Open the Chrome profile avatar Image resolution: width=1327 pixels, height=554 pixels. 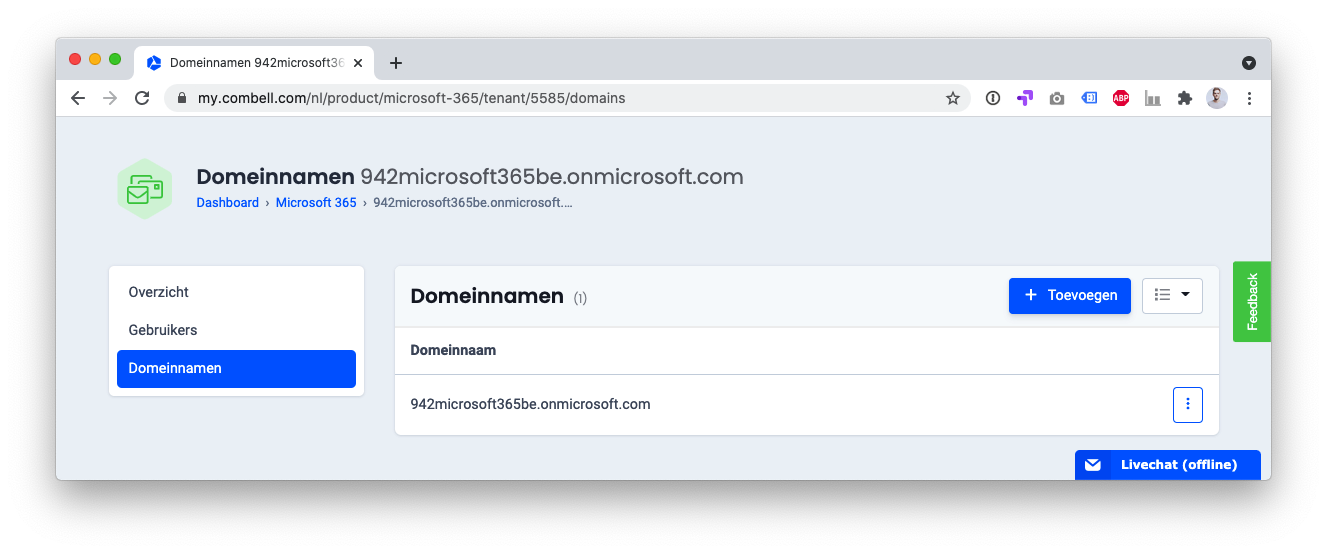[x=1216, y=98]
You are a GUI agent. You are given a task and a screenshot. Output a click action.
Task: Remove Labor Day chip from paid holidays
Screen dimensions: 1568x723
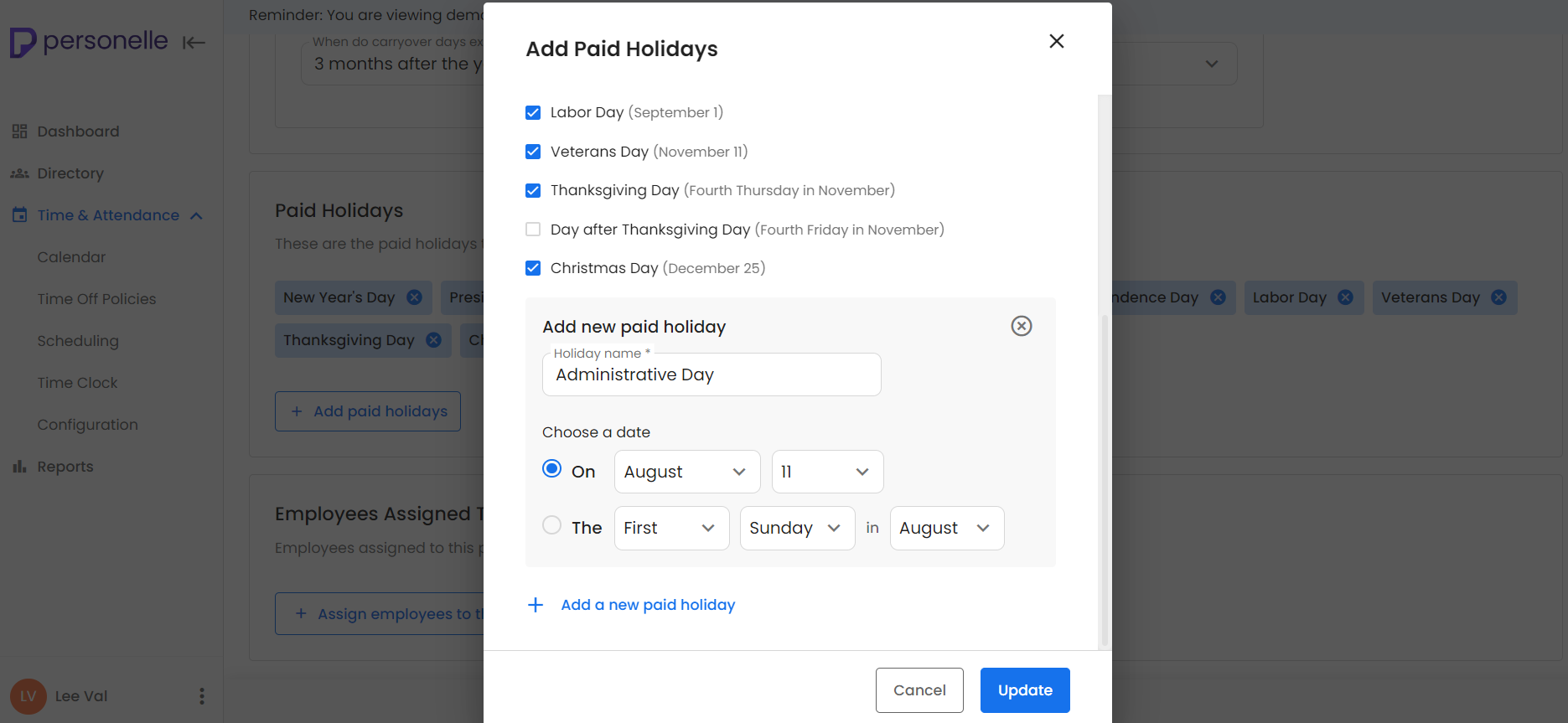[1345, 297]
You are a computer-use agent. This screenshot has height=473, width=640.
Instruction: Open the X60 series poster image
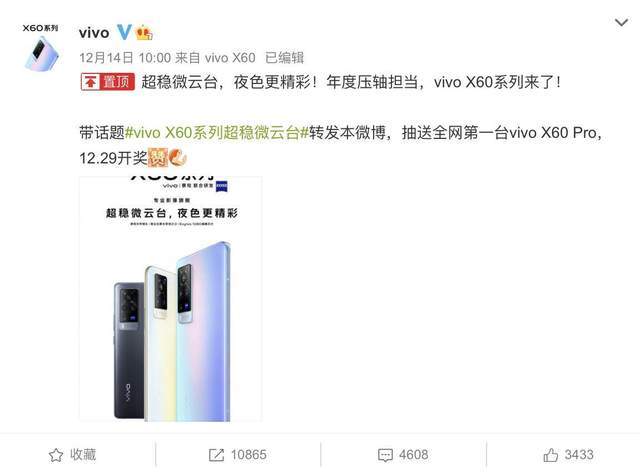[171, 299]
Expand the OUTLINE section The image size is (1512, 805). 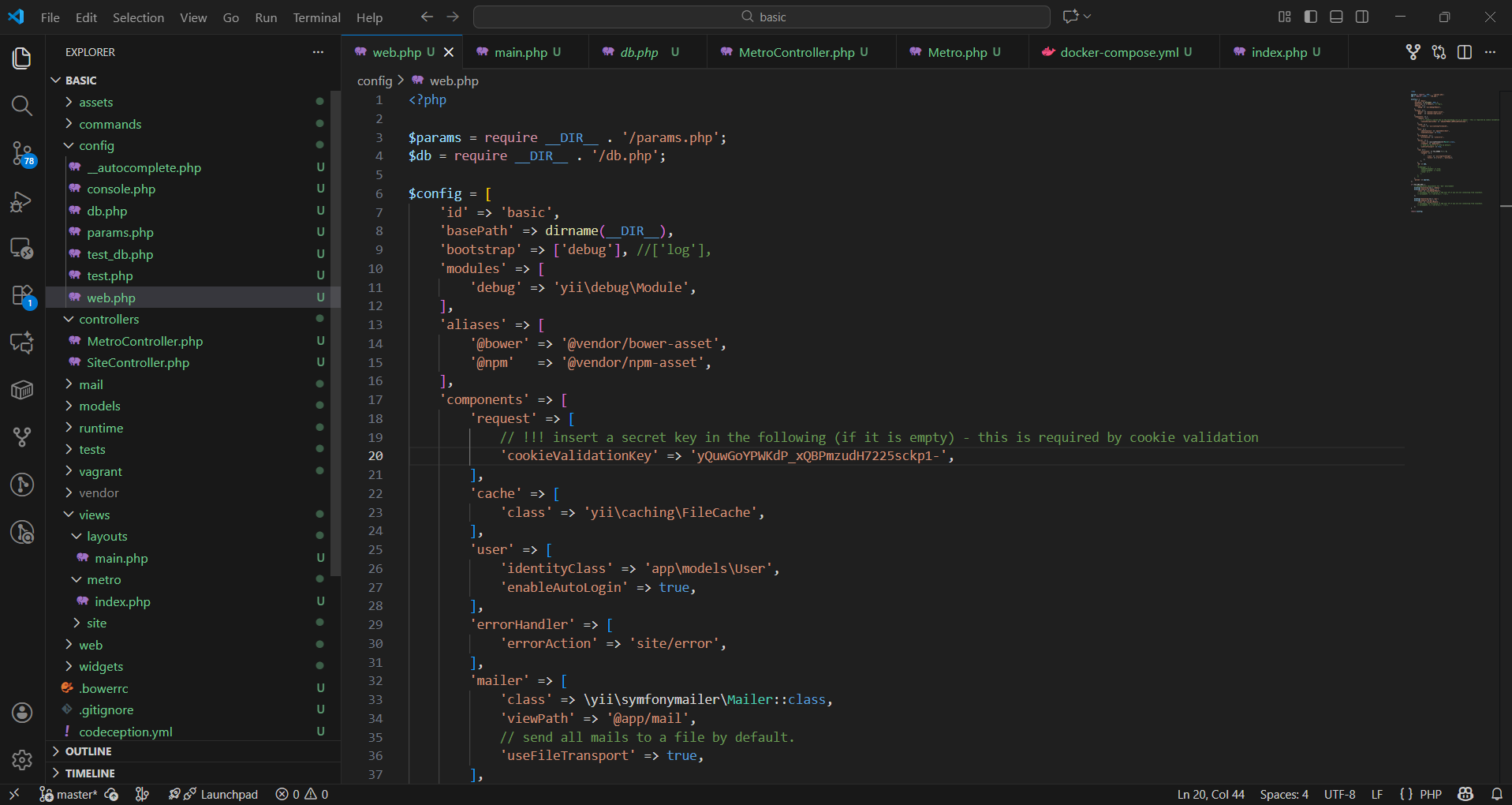point(88,751)
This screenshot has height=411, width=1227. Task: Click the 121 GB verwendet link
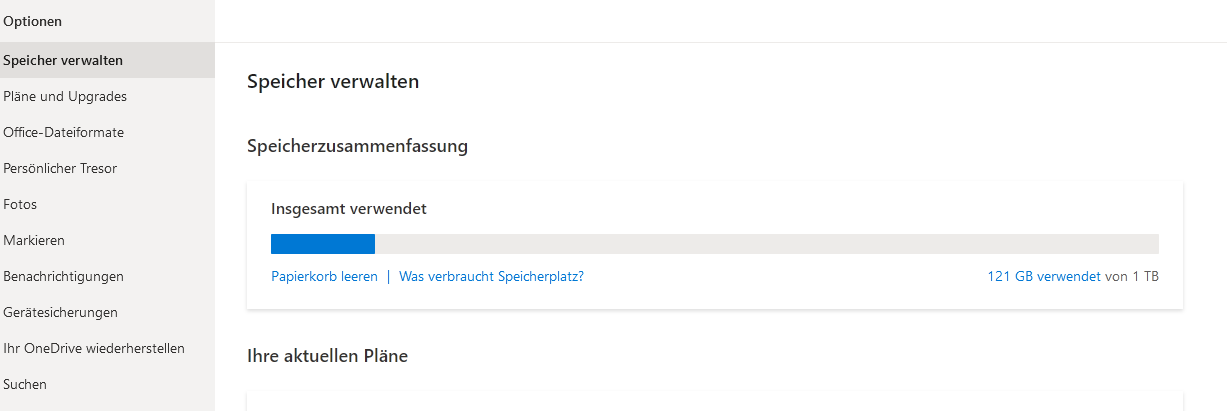[1043, 276]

* [Exercise objective] Count the lines above that contain the string "agent", matching case exactly, and reply with only the number.

* [Solution] 2